Work order >>
For the entries below, work out how many lines include the string "computer", then write only that number.

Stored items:

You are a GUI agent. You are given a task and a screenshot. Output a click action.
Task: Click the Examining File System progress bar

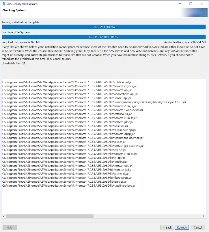[x=104, y=37]
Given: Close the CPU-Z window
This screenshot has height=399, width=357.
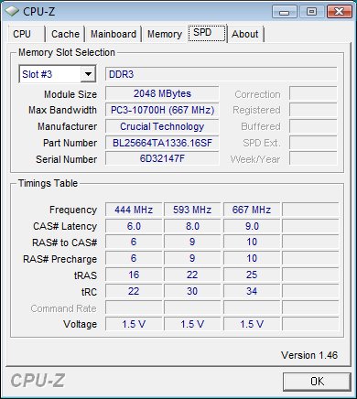Looking at the screenshot, I should (339, 12).
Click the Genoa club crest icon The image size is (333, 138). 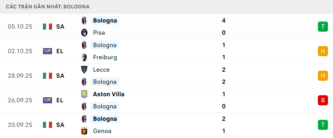[84, 131]

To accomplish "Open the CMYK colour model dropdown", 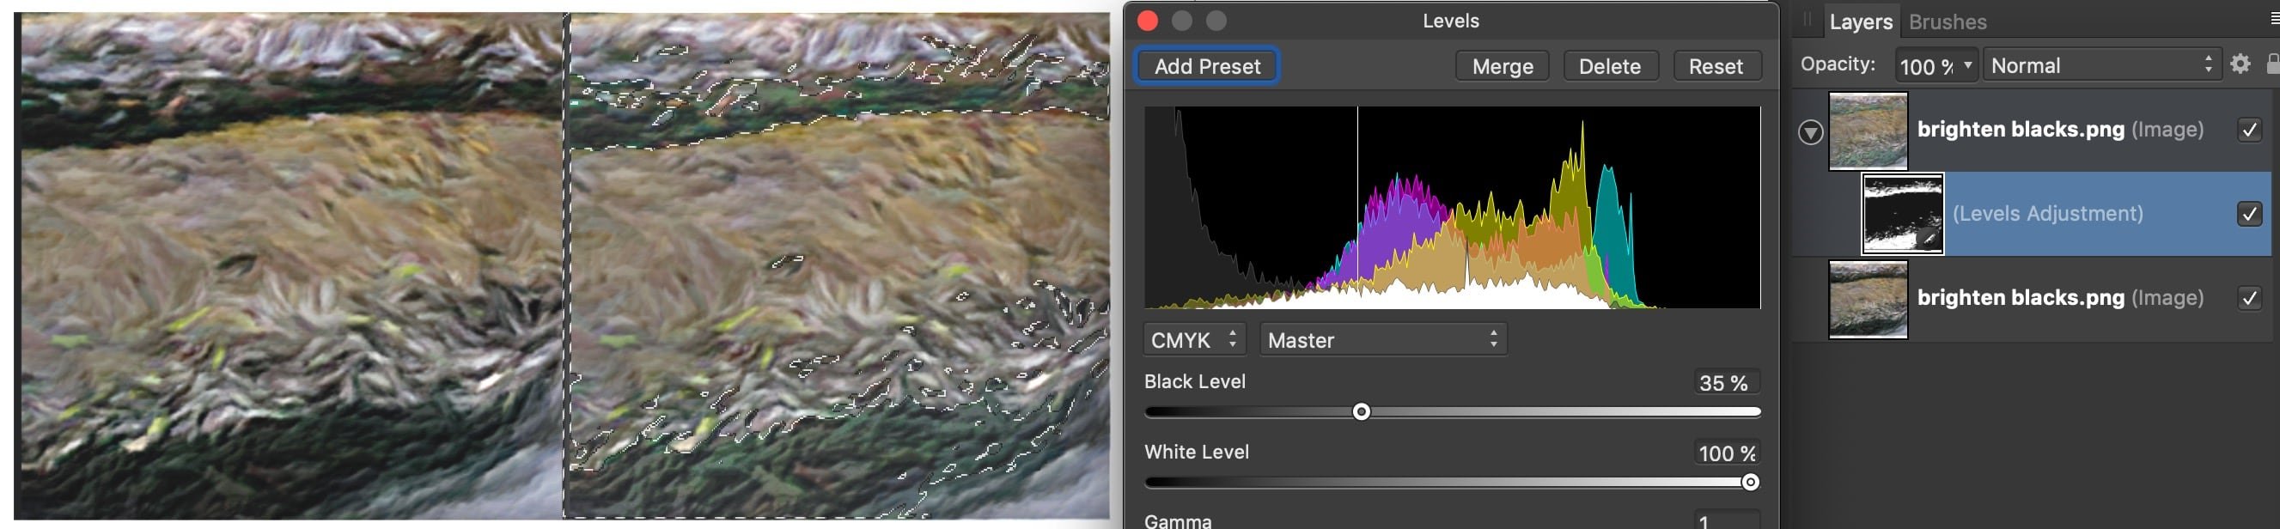I will tap(1194, 340).
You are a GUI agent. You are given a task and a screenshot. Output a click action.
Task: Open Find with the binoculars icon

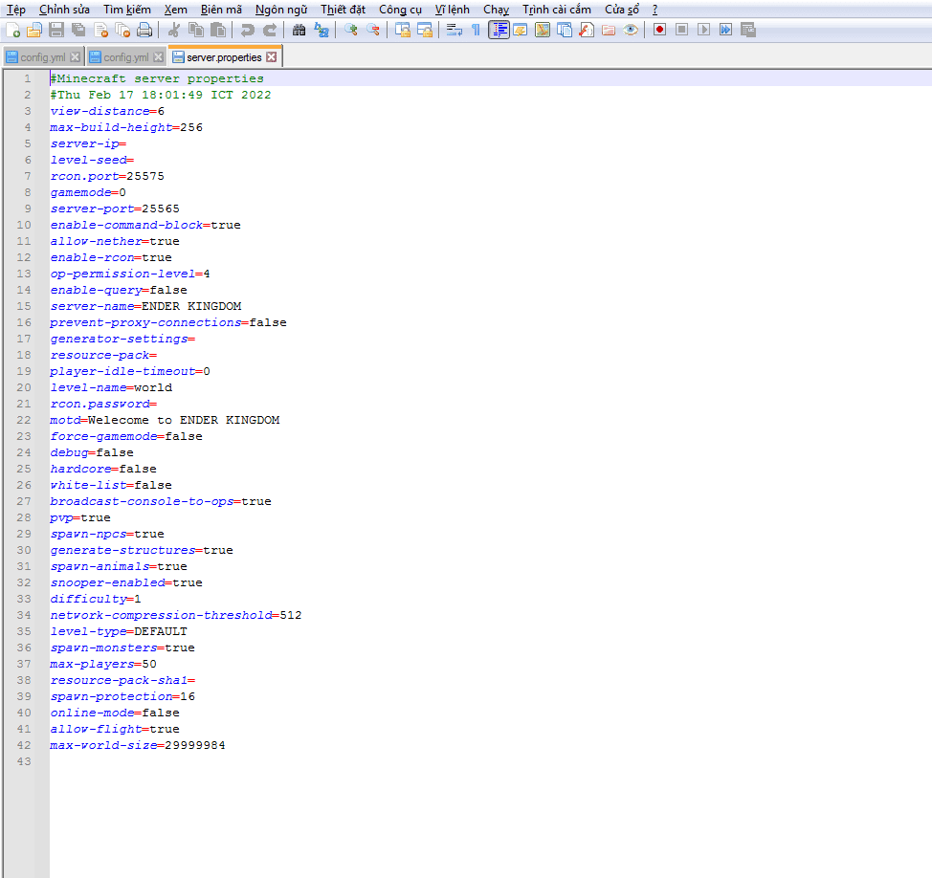pos(300,30)
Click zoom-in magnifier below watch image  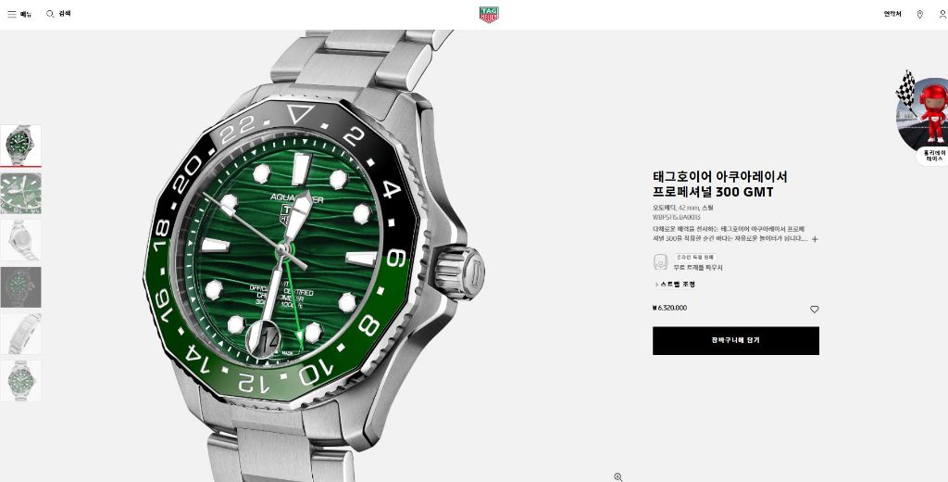[617, 477]
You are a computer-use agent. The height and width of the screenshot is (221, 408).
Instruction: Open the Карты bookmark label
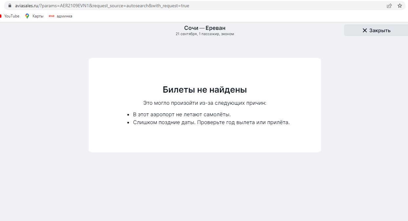38,16
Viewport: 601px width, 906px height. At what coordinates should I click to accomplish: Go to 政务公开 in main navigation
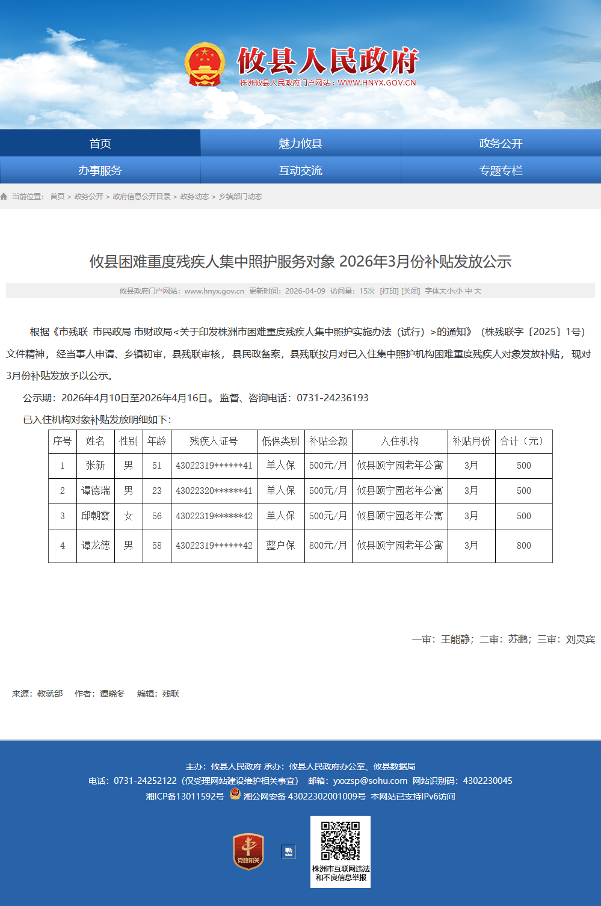point(501,143)
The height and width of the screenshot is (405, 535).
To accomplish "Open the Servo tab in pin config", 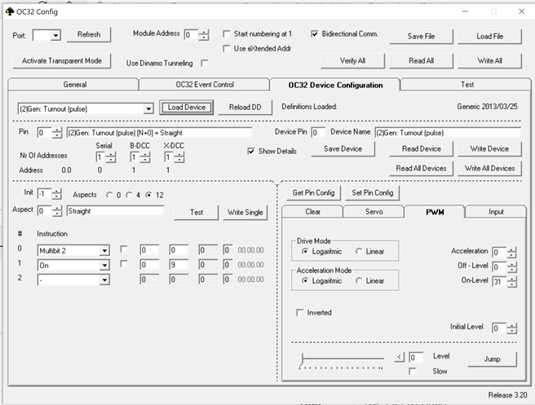I will tap(372, 212).
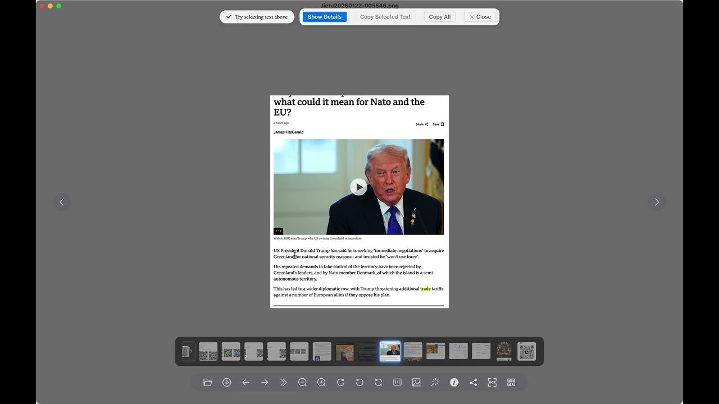
Task: Run OCR text recognition
Action: click(492, 382)
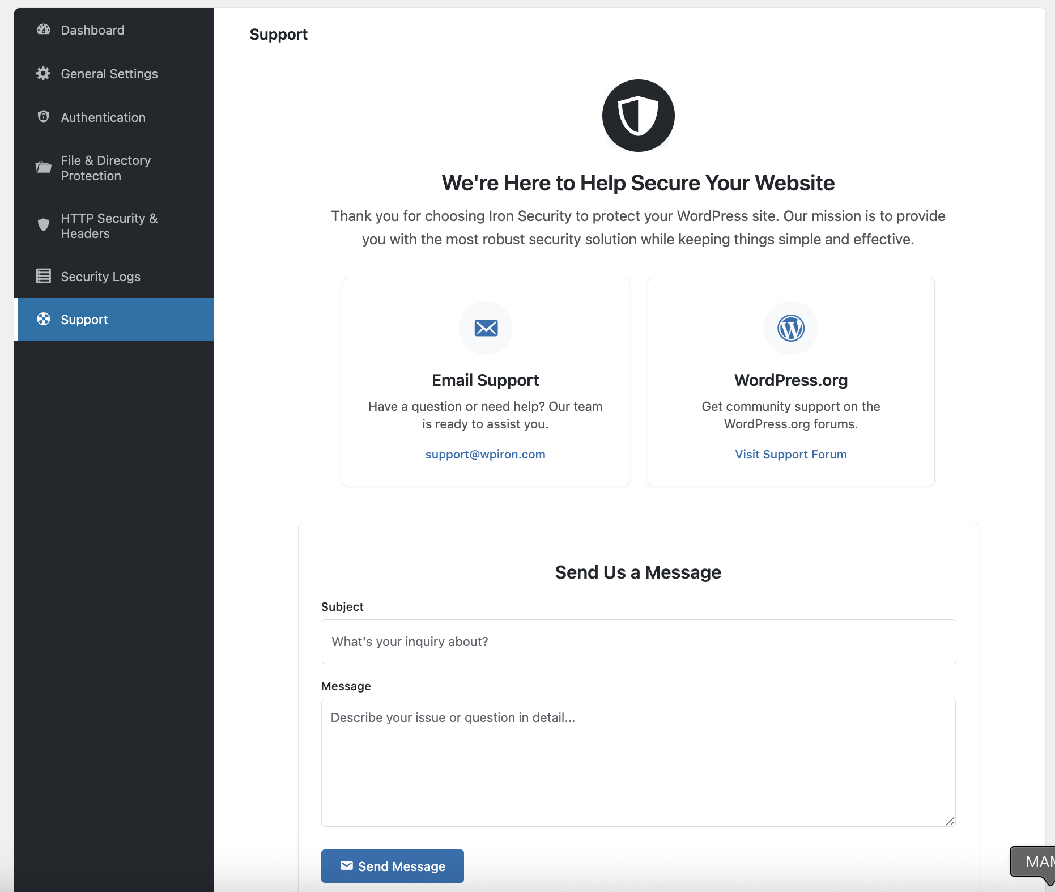Click the Dashboard gauge icon
The height and width of the screenshot is (892, 1055).
point(44,29)
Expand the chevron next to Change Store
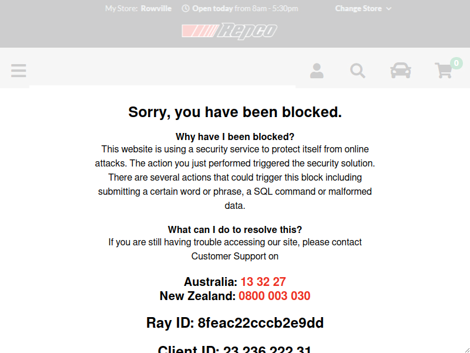 point(389,9)
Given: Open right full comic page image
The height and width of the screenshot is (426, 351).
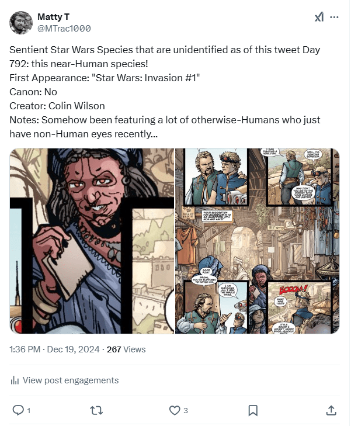Looking at the screenshot, I should point(258,241).
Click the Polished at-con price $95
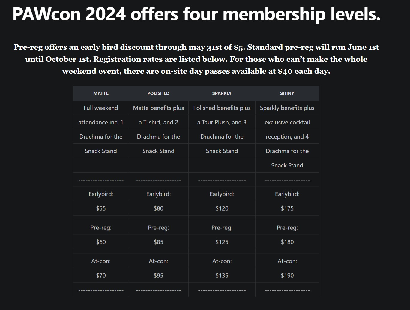410x310 pixels. [158, 276]
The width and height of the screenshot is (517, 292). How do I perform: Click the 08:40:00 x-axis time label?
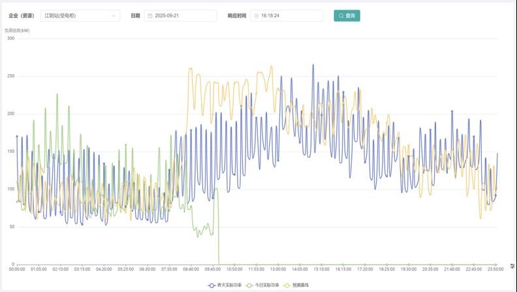[191, 269]
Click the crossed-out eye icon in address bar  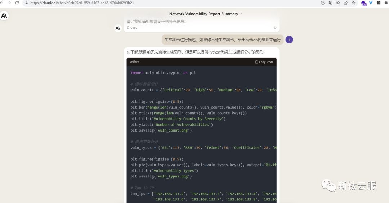(x=338, y=3)
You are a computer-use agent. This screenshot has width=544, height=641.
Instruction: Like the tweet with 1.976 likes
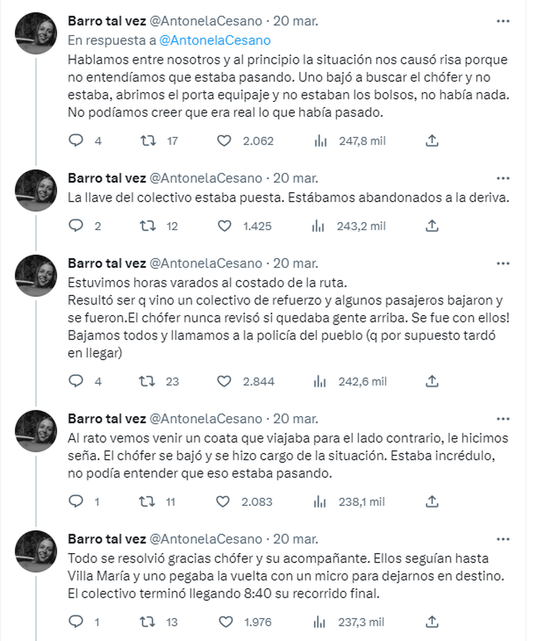pos(226,622)
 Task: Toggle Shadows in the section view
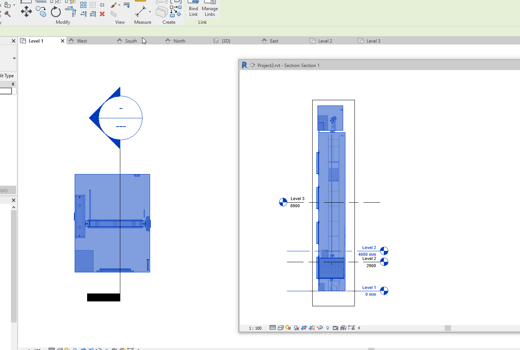tap(296, 328)
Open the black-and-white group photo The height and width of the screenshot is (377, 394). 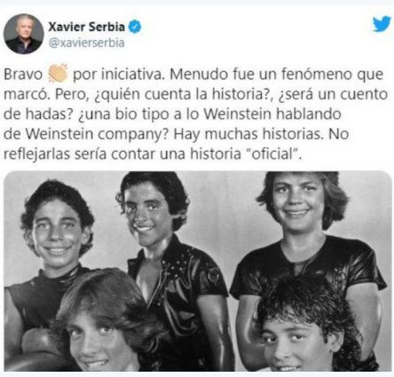(198, 271)
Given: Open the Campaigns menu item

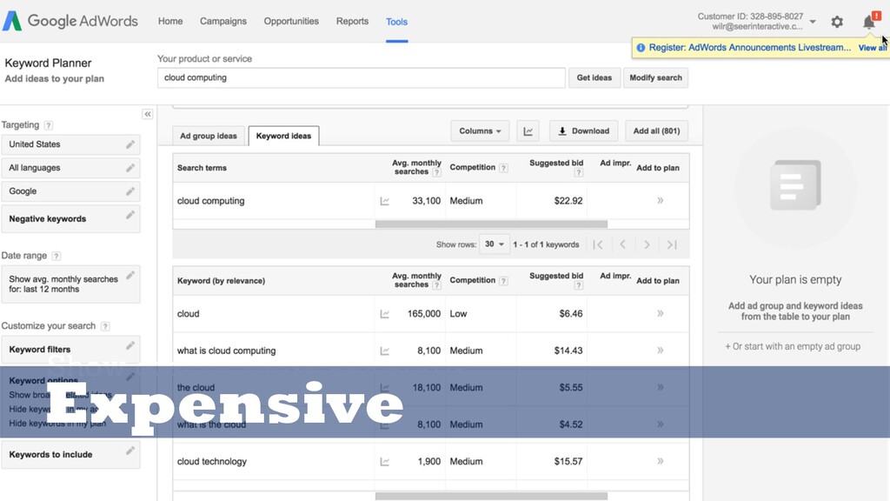Looking at the screenshot, I should coord(223,21).
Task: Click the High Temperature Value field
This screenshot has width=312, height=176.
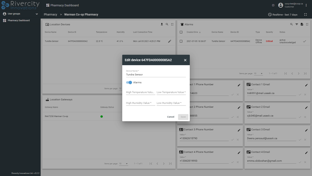Action: (140, 92)
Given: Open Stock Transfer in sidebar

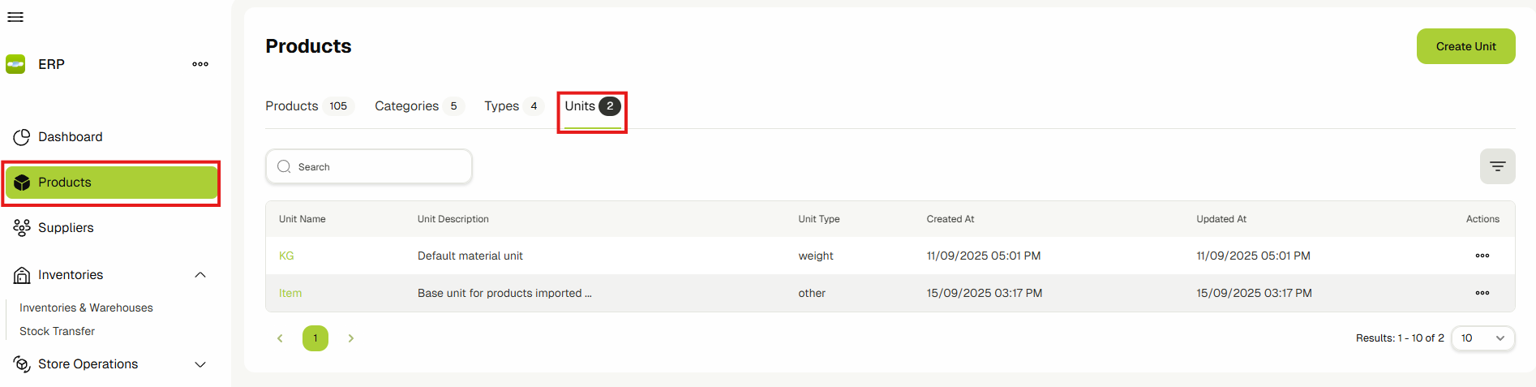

Answer to this task >>
2